Norman Vincent Peale observó: «El hombre que vive para sí mismo es un fracasado. Aunque adquiera mucha riqueza, poder o posición, sigue siendo un fracasado». La vanidad nos convierte en necios: «¿Ves a un hombre que se cree sabio? Hay más esperanza para un necio que para él» (Proverbios 26:12 NVI). El hombre que no cree en nada más que en sí mismo vive en un mundo diminuto. La mejor manera de ser feliz es olvidarse de uno mismo y centrarse en los demás. Henry Courtney dijo: «Cuanto más grande es la cabeza de un hombre, más fácil es llenar sus zapatos». Una cabeza hinchada siempre demuestra que hay mucho margen de mejora. 

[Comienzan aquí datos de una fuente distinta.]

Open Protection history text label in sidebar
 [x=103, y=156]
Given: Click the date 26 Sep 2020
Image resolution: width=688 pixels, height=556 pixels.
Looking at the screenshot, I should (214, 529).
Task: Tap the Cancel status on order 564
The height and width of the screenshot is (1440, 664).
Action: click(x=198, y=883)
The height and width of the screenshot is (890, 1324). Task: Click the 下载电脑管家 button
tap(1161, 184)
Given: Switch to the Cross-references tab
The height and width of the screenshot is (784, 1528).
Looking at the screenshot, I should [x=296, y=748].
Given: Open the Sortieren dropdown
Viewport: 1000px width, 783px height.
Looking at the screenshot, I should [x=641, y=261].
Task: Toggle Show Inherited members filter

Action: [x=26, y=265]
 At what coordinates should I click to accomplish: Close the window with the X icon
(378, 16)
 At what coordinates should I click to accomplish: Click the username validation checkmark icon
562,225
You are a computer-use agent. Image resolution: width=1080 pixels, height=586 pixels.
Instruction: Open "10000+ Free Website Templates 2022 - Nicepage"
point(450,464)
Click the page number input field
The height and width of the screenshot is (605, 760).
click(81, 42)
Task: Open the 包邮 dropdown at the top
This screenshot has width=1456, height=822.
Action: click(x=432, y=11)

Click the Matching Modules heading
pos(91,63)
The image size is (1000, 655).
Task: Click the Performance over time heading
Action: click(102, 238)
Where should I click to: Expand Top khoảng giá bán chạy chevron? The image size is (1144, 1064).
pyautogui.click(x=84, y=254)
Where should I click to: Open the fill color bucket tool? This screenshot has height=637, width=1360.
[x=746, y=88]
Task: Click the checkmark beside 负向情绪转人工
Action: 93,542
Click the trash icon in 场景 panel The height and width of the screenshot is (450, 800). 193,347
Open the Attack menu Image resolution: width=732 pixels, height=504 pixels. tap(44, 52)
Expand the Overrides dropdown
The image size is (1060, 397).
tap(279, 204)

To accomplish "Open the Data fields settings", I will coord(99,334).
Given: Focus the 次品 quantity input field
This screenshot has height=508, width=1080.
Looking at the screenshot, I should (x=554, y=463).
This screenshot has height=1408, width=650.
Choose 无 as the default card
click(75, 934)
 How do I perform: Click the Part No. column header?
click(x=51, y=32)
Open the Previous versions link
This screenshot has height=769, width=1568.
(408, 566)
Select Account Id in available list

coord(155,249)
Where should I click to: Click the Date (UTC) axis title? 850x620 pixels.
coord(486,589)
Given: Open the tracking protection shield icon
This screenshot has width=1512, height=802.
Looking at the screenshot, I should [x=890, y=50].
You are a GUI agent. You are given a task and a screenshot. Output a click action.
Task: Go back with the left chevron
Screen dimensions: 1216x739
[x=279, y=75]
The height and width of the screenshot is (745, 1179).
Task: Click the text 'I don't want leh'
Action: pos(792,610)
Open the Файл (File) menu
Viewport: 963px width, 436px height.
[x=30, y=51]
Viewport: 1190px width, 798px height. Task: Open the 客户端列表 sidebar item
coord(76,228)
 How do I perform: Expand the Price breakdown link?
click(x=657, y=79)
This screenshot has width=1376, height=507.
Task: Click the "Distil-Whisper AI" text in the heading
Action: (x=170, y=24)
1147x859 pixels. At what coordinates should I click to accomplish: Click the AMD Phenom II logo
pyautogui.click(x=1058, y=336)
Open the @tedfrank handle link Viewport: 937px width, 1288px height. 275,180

«Las mayores lupas del mundo son los propios ojos de un hombre cuando se mira a sí mismo» (Alexander Pope). El egocentrismo es la única enfermedad en la que el paciente se siente bien mientras hace que todos a su alrededor se sientan mal. El egocentrismo florece, pero no da frutos. Quienes se alaban a sí mismos rara vez reciben una ovación. Charles Elliot dice: «No te creas tan importante. Intenta cultivar el hábito de pensar en los demás; te recompensará. El egoísmo siempre se venga». 

Mientras contemplan sus logros egoístas, los arrogantes a menudo pierden de vista a Dios al no ver lo que Él está haciendo. Rick Renner dijo: «No pierdas de vista el plan de Dios por estar absorto en ti mismo». 

Cuando estás en la cima, lo mejor que puedes hacer es bajar de inmediato. No puedes avanzar acariciándote la espalda. Burton Hillis comentó: «Está bien creer en nosotros mismos, pero no debemos dejarnos convencer con facilidad». Un ególatra es su mejor amigo. El tipo que está profundamente enamorado de sí mismo debería divorciarse. 

Las personas que se jactan de haberse hecho a sí mismas suelen tener algunas piezas que les faltan. Se puede reconocer a una persona que se ha hecho a sí misma: tiene la cabeza demasiado grande y los brazos lo suficientemente largos como para darse palmaditas en la espalda. Una persona engreída nunca llega a ninguna parte porque cree que ya está allí. Cambia tu palabra favorita de «yo» a «tú».